A sharp escalation in Middle East tensions boosted oil prices on Tuesday. Iran reportedly attacked three commercial vessels in the Strait of Hormuz, while the US revoked authorisation for Iranian crude sales and later launched new strikes against the country. As a result, Brent crude closed 3% higher at $74.16 a barrel, while WTI crude rose by nearly 3% to $70.44 per barrel.
The NBP spot contract advanced by 6.4% to 111.10 p/therm on Tuesday, reaching a three-week high as reports that a Qatari LNG tanker had been struck while transiting the Strait of Hormuz renewed supply concerns. Forecasts of another heatwave across northwest Europe provided additional support.
Meanwhile, the Winter 2026 delivery contract hiked by 5.3% to 114.76 p/therm, underpinned by low storage inventories, stronger competition from Asia for LNG cargoes and sluggish EU storage injections ahead of winter.
European spot electricity prices extended gains on Tuesday.
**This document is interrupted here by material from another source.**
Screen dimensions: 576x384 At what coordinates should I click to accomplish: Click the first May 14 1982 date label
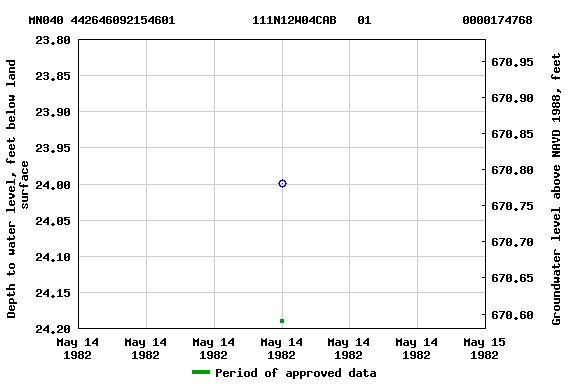tap(78, 349)
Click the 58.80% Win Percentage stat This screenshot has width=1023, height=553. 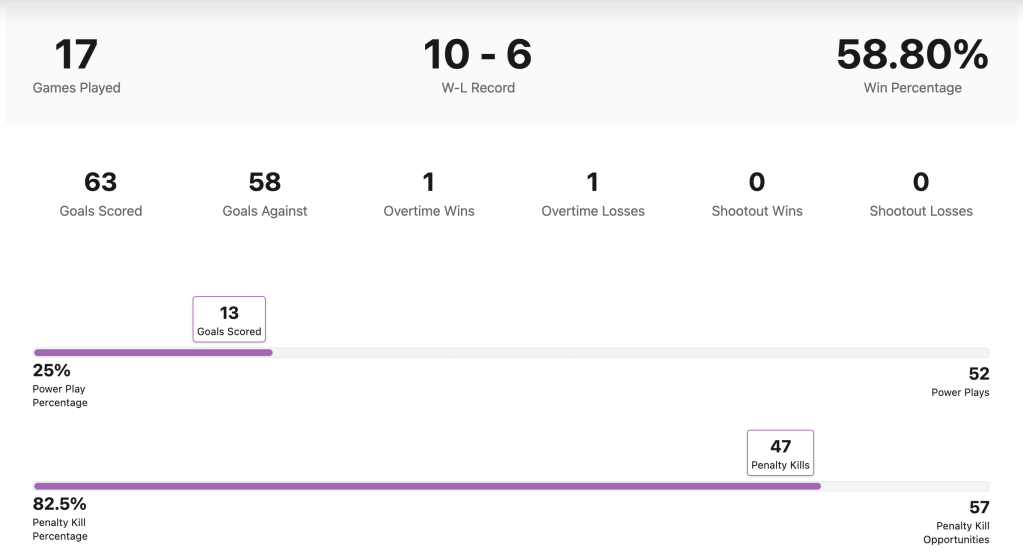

The German day-ahead contract hiked by 35% to just under 99 EUR/MWh as forecasts indicated lower wind generation. Meanwhile, the French equivalent contract surged by 28% to 93.34 EUR/MWh after EDF announced additional heat-related nuclear cuts, with outages expected to reach 2.9 GW on Wednesday, or around 5% of France's nuclear capacity.
Further out the curve, stronger gas prices supported power futures. The German 2027 delivery contract increased by 1% to 95.21 EUR/MWh, while the French equivalent contract soared by 2% to 59.24 EUR/MWh.
European carbon markets moved lower on Tuesday, with the market continuing to decouple from gas and oil. Instead, trading was driven by technical positioning and uncertainty surrounding future EU climate policy. As a result, the EUAs expiring in Dec-2026 fell by 2% to 80.19 EUR/tonne.